Stored data
------------------------------
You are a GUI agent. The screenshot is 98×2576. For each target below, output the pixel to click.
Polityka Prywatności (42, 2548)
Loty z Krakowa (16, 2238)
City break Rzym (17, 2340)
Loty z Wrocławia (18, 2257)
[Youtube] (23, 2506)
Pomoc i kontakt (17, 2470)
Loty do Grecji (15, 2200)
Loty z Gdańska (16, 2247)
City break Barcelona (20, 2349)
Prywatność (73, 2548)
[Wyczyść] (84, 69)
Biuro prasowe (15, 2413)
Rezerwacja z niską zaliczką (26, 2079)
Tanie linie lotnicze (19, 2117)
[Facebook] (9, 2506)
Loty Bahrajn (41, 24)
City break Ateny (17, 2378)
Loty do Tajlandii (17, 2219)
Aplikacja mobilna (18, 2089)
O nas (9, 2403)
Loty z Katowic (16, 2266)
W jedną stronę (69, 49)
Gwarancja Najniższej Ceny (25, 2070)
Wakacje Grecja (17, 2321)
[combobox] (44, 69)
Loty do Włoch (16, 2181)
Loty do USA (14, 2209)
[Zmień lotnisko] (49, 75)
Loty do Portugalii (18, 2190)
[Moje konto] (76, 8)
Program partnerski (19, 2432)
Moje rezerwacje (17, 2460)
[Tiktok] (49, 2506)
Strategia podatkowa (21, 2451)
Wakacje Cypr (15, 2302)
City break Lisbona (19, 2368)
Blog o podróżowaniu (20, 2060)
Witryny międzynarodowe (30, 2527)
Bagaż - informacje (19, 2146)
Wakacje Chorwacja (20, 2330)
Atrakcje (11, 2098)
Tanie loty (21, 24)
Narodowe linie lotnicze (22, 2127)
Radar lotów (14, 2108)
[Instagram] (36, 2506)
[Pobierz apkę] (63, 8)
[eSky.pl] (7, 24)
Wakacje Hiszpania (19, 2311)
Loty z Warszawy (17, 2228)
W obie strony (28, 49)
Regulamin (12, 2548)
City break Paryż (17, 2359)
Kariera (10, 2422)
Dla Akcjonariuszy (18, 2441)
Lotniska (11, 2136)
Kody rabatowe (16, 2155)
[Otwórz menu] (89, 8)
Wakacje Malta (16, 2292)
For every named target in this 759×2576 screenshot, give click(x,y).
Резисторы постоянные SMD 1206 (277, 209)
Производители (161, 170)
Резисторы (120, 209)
------------------------------
In the entries, find every line holding "linie" and copy it.

Tanie linie lotnicze (19, 2117)
Narodowe linie lotnicze (22, 2127)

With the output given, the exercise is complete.